The other day, I pushed up a post on the simplicity and power of Smalltalk, using the #factorial method in class SmallInteger as an example. Here's the entire implementation within the superclass, Integer:
factorial | tmp | self < 0 ifTrue: [^self class raise: #domainErrorSignal receiver: self selector: #factorial errorString: (#errFactorialInvalid << #dialogs >> 'Factorial is invalid on negative numbers')]. tmp := 1. 2 to: self do: [:i | tmp := tmp * i]. ^tmp
So ignoring the error handling, the basic code is 3 lines. In one place. Sure, it relies on the ability of SmallInteger objects to auto-promote themselves - but the point is, as a developer, I don't need to worry about those details - it just works, and gives me the right answer.

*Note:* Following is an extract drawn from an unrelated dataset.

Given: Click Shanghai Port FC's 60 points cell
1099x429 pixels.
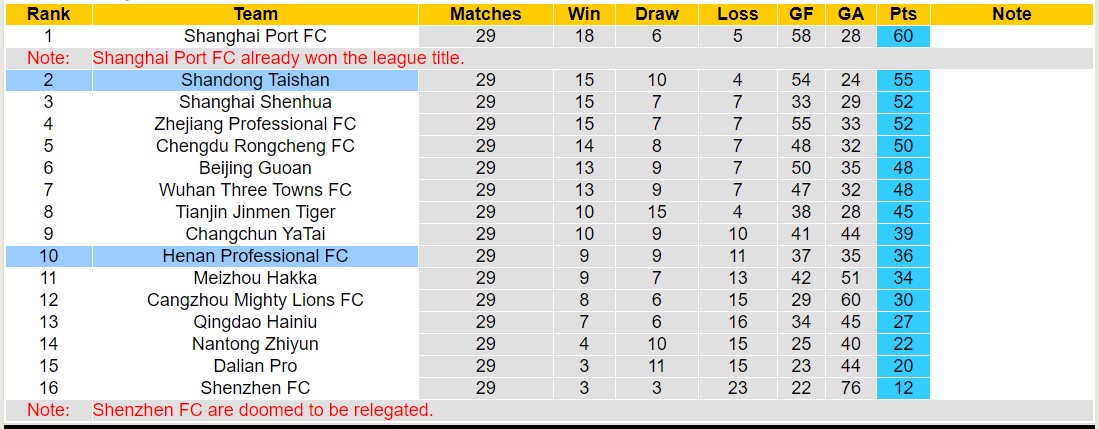Looking at the screenshot, I should pyautogui.click(x=903, y=36).
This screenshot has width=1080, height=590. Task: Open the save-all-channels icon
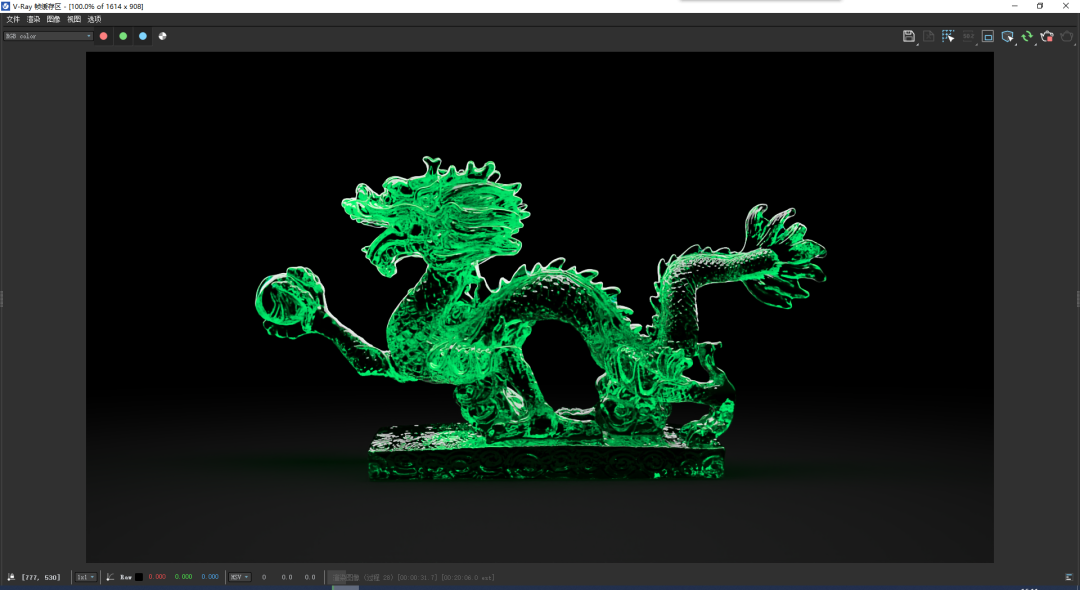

I also made the point that developers can create code that has the same kind of power - a quick look at #become: will explain what I mean. It's not a method to be used lightly, but - when you need it, it's invaluable.
If I wanted to write #factorial in Java, would I be able to write one method in one place? Would the issues of correct type get in the way, and force me to consider utterly irrelevant implementation details? That was the point I was making. The fewer "make the compiler happy" issues I need to deal with, the better off I am. At the end of the day, the compiler isn't my customer.